Levamos o orador para submeter-se a diversos exames especializados e chegamos à conclusão de que ele era portador de uma gagueira puramente emocional. Durante um ano de buscas não conseguimos qualquer pista que nos levasse aos familiares de Raul. A única informação, dada pelo próprio Raúl, era a de que ele havia sido internado aos 15 anos de idade, num reformatório para menores, na ilha de Cotijuba. Não conheceu sua família. Lembrava de uma creche onde havia pessoas que cuidavam dele quando era criança.
Fomos orientados por uma fonoaudióloga para ensinar o Raul a cantar. Assim ele não precisava forçar suas cordas vocais e aprenderia uma nova forma de expressão fônica mais suave e tranqüilizadora.
O maior desejo de Raul era o de ter um discurso gravado em fita cassete. Fizemos com ele uma negociação: aprenderia primeiro a cantar e, após gravar algumas músicas, poderíamos gravar seus discursos. Ele aceitou. Apresentamos o Raul para um paciente que tocava sanfona e, em seguida, para outro que batia bumbo. Formado o trio, iniciaram-se os ensaios que aconteciam três vezes por semana e eram coordenados por um enfermeiro que entendia de música. Após um longo e estafante trabalho o enfermeiro comunicou que o trio já estava em condições de gravar. Nesse período de treinamento o orador quase não fazia discursos, pois era aconselhado pelo enfermeiro para não cansar sua garganta.
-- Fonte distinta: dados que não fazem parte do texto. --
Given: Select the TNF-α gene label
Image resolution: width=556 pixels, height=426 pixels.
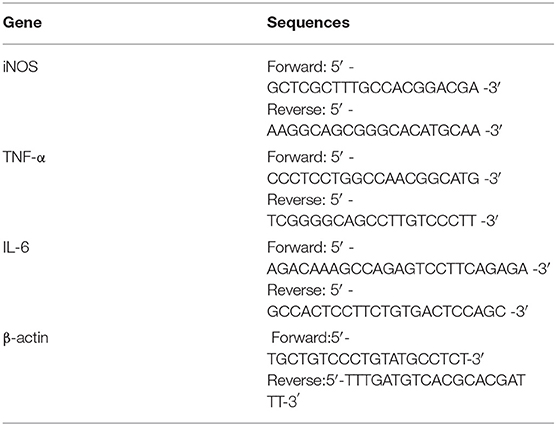Looking at the screenshot, I should pos(24,157).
O trio não era exatamente um grupo artístico de renome internacional, mas, quando se apresentava nos eventos festivos, atraía um razoável número fãs que, ao término de cada número musical, batia palmas e pedia "bis". Foram gravadas cinco músicas e três discursos na fita. Raul foi diversas vezes orientado para não gritar no microfone e evitar que a gravação saísse ruim.
Enquanto cantava ele não gaguejava e, mesmo fazendo os discursos em voz baixa e pausada, estava conseguindo se sair bem. A sua gagueira estava diminuindo a proporção em que sua fama de cantor aumentava. Seus colegas de trio estavam recebendo muitos bilhetes elogiosos, vindos da ala feminina, que o deixava bastante preocupado. Mas agora era orador e cantor, já não se interessava muito pela política. Disse que quando conseguisse juntar dinheiro iria comprar um gravador e várias fitas, e aí poderia gravar qualquer coisa que quisesse.
Há semanas que essa idéia não lhe saía da cabeça. Andava de um lado para outro cantarolando músicas sertanejas, talvez se preparando para algum projeto artístico no futuro. Certo dia o Raul fugiu do hospital e nunca mais foi visto. Soubemos de notícias suas quase um ano depois. Escreveu uma carta com endereço do hospital e dirigida para o enfermeiro que o havia iniciado na arte da música. Dizia que era vaqueiro e vivia numa fazenda no interior. Possuía um gravador e algumas fitas cassetes. Cantava e gravava nos fins-de-semana com o pessoal da fazenda. Nada informava sobre a sua gagueira.